Il y a quelques jours, l’EM Strasbourg a accueilli l’Université d’été du Medef en Alsace sur le thème de la « Fierté ». Ce qui m’a donné l’occasion de réfléchir à ce sentiment, assez mal compris et finalement assez peu partagé en France, patrie de l’autocritique et de l’autoflagellation.
Pourquoi débattre de la fierté ?
Il y a un an, quelques jours avant la réunion qui devait choisir le thème de cette Université d’été, je traversais l’esplanade du Trocadéro à Paris, parmi une foule dense et cosmopolite. Des milliers de personnes venant des quatre coins du monde se croisent tous les jours dans ce lieu, et, vous l’ignorez peut être, marchent sur des dalles où sont gravés les premiers articles de la Déclaration des Droits de l’Homme. Le premier étant :
« Tous les êtres humains naissent libres et égaux en dignité et en droits. Ils sont doués de raison et de conscience et doivent agir envers les autres dans un esprit de fraternité »

OBJECTIF DE L'EXERCICE: Recopiez à l'identique le passage du texte sur la fierté qui commence par « Il y a quelques » et va jusqu'à « la fierté ? ».

DONNÉES DE DÉPART:
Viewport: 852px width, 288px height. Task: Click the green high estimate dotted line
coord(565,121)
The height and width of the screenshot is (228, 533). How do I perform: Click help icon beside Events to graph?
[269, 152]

CORRIGÉ DE L'EXERCICE:
Il y a quelques jours, l’EM Strasbourg a accueilli l’Université d’été du Medef en Alsace sur le thème de la « Fierté ». Ce qui m’a donné l’occasion de réfléchir à ce sentiment, assez mal compris et finalement assez peu partagé en France, patrie de l’autocritique et de l’autoflagellation.
Pourquoi débattre de la fierté ?